##### AVAILABLE DATA #####

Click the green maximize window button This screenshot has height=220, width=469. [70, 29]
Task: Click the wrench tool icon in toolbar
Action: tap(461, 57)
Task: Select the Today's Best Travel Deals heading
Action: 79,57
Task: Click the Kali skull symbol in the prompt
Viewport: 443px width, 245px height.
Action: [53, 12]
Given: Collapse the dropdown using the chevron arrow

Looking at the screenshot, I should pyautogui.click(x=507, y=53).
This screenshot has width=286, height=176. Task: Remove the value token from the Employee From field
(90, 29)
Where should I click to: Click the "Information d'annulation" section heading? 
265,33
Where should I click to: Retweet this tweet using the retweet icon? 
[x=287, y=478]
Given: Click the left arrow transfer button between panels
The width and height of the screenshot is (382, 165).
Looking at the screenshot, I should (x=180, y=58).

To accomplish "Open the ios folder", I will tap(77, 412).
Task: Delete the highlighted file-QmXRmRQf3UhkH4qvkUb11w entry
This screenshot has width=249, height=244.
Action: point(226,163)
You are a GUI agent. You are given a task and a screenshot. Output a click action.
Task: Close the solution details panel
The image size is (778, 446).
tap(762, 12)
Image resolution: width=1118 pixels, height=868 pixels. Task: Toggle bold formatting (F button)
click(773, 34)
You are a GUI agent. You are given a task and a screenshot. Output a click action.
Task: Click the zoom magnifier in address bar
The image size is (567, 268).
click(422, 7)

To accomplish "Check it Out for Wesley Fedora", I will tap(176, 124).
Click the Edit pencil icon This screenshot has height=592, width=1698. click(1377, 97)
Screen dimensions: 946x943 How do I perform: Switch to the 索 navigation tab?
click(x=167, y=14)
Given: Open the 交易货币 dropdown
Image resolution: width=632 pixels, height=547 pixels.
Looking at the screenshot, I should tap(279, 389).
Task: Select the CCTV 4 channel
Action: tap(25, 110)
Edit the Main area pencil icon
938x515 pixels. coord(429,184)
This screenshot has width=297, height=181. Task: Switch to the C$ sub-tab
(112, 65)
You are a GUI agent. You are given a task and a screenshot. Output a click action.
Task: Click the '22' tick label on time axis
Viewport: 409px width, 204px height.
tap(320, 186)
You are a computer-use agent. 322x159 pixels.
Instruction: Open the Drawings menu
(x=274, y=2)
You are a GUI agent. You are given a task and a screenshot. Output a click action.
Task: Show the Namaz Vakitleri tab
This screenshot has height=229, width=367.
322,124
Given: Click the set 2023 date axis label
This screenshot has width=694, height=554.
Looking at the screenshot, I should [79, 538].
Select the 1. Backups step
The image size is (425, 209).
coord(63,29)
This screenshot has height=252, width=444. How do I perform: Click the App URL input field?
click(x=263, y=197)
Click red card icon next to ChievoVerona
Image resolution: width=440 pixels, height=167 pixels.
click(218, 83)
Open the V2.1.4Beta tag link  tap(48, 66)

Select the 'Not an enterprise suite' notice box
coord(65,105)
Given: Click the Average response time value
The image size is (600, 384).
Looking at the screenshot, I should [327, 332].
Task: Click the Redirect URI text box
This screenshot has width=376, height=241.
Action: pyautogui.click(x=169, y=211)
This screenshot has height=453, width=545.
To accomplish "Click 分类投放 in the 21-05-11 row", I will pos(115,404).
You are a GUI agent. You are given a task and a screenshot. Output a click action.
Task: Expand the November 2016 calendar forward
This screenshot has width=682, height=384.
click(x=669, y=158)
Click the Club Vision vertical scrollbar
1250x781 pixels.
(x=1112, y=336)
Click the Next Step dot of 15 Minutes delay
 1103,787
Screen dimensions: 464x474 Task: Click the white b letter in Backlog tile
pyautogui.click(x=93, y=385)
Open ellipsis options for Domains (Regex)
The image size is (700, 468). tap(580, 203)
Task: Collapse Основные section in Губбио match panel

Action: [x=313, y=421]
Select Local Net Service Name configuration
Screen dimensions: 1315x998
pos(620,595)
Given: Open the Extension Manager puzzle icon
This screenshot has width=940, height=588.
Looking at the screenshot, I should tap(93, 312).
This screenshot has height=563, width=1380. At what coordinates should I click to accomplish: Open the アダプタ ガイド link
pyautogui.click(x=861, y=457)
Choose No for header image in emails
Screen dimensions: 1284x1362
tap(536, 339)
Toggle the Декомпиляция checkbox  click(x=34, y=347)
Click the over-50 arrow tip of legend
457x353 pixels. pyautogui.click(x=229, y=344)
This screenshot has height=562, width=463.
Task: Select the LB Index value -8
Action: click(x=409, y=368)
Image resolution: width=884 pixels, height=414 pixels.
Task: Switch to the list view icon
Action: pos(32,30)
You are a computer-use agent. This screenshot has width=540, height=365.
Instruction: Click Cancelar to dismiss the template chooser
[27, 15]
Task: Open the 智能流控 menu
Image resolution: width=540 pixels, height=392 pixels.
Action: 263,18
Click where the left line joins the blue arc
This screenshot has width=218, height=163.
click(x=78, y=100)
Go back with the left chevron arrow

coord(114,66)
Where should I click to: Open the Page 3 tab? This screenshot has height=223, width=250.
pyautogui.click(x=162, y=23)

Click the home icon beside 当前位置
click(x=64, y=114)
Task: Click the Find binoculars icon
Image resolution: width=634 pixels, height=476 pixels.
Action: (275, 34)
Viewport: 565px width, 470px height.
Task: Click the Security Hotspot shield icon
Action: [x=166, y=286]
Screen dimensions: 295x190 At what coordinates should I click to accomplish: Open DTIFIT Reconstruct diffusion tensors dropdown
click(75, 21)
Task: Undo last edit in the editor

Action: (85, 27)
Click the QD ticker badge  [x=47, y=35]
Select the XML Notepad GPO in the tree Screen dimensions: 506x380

#####

• [TASK ITEM]:
Copy all lines from the data above that contain the word "time".

• [ANSWER BELOW]:
Task: Click the '22' tick label on time axis
Given: Click the Average response time value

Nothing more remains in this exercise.